» **TASK DETAILS**
Update the lines starting at the one that contains "The height and" and ending with the final line of the records by replacing "dropdown" with "menu", leaving everything else unchanged. Give only those lines, and leave the pictures out of your answer.

◇ ◇ ◇ ◇

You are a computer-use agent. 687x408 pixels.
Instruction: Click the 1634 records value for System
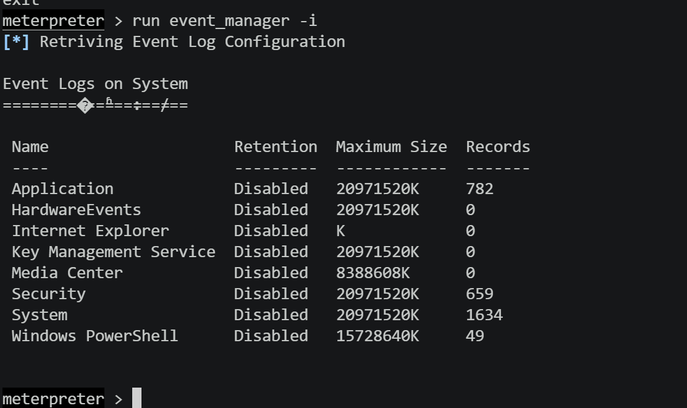pyautogui.click(x=484, y=315)
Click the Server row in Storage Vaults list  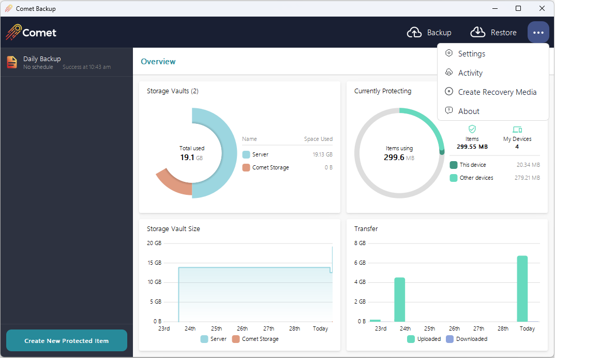click(287, 154)
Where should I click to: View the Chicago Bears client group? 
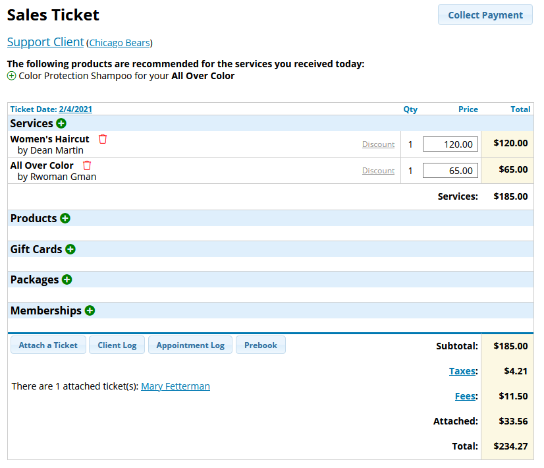coord(119,42)
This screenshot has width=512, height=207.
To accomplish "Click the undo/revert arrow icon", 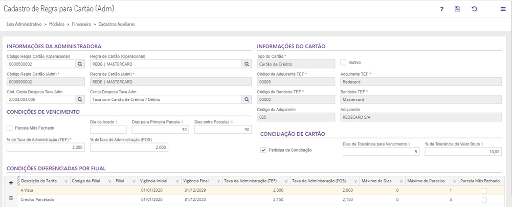I will [x=474, y=9].
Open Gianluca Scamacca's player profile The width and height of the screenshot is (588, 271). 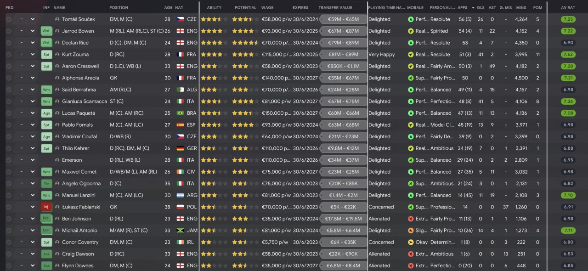85,102
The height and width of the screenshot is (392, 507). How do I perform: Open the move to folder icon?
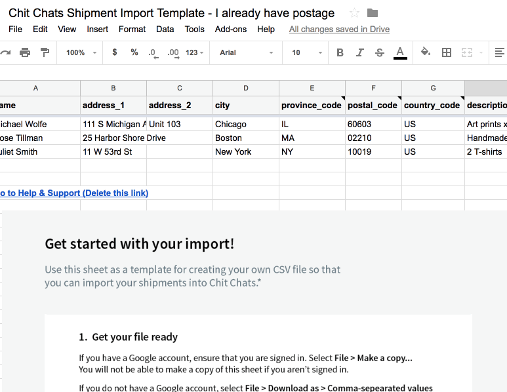pyautogui.click(x=373, y=13)
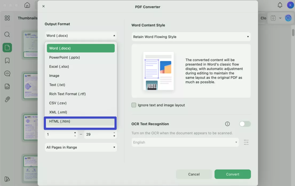Viewport: 295px width, 186px height.
Task: Open the annotations comment panel
Action: point(7,73)
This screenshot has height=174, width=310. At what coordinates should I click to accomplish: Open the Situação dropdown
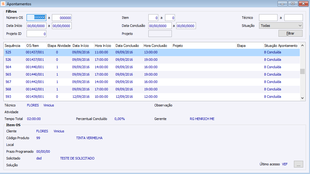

◇ ◇ ◇ ◇

» **SOLUTION**
The height and width of the screenshot is (392, 507). How do I perform: Open the move to folder icon?
pyautogui.click(x=373, y=13)
Viewport: 295px width, 186px height.
Task: Open the annotations comment panel
Action: point(7,73)
This screenshot has height=174, width=310. At what coordinates should I click to accomplish: Open the Situação menu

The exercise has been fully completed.